Are conversions to string differentiable?

tiwa · July 2, 2020, 5:04pm

I’m building a model that generates sequences. Internally, the sequences are a (N,1, length, W) tensor of width-W one-hots, but part of the loss function involves converting sequences to strings (using a dictionary) and passing them as an argument to another PyTorch neural network that returns a scalar. Furthermore, certain one-hots are (deterministically) ignored during this conversion.

Is this okay to do? It isn’t clear to me how gradients would be backpropagated properly, but I’m not getting any errors.

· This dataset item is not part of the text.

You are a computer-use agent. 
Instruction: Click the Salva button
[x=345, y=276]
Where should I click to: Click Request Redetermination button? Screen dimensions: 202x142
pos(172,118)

albanD · July 2, 2020, 5:19pm

Hi,

As you mentioned, strings are “discrete” and so gradients for them don’t really make sense. So no you won’t be able to packprop through that op I’m afraid.

tiwa · July 2, 2020, 5:39pm

I thought so! Instead, I’ll need to train a model that can accept a (N,1, *, W) tensor, correct? In order to (deterministically) ignore some one-hots in the original (N,1, length, W) tensor, how should I filter so that gradients are still sensible?

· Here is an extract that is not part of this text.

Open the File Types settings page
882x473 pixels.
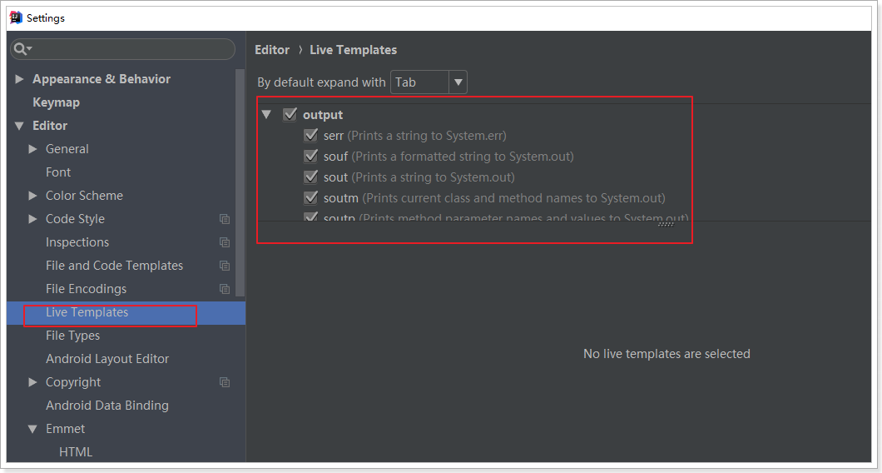[x=72, y=336]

For instance, suppose I have a (1, 1, 10, 3) tensor, and I want to ignore the one-hot (0,1,0). How would I turn:

tensor([[[[0., 0., 1.],
          [0., 0., 1.],
          [0., 1., 0.],
          [0., 1., 0.],
          [0., 0., 1.],
          [0., 0., 1.],
          [0., 1., 0.],
          [0., 0., 1.],
          [1., 0., 0.],
          [0., 0., 1.]]]])

into

tensor([[[[0., 0., 1.],
          [0., 0., 1.],
          [0., 0., 1.],
          [0., 0., 1.],
          [0., 0., 1.],
          [1., 0., 0.],
          [0., 0., 1.]]]])

in a gradient-friendly way?

albanD · July 2, 2020, 5:40pm

Well, removing entries is easy. You can simply index the elements you want to keep. And the gradients will flow properly back to these elements.

Be careful though when you generate these one-hot encodings that you do so in a way that returns non-zero gradients.

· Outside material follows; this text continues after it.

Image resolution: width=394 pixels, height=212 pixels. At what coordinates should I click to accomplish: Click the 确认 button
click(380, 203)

tiwa · July 2, 2020, 5:58pm

Thank you! It isn’t clear to me how to index the tensor in bulk like that. How would I do the indexing (without collecting the indices using a for loop?)

albanD · July 2, 2020, 6:44pm

Sure something like that will work:

import torch

inp = torch.tensor([[[[0., 0., 1.],
          [0., 0., 1.],
          [0., 1., 0.],
          [0., 1., 0.],
          [0., 0., 1.],
          [0., 0., 1.],
          [0., 1., 0.],
          [0., 0., 1.],
          [1., 0., 0.],
          [0., 0., 1.]]]])

to_remove_line = torch.tensor([0., 1., 0.])


to_remove = (inp == to_remove_line).all(-1)
res = inp[to_remove.logical_not()]

print(res)

Note that the == can be relaxed if you’re using floating points by checking that the difference is below a given threshold.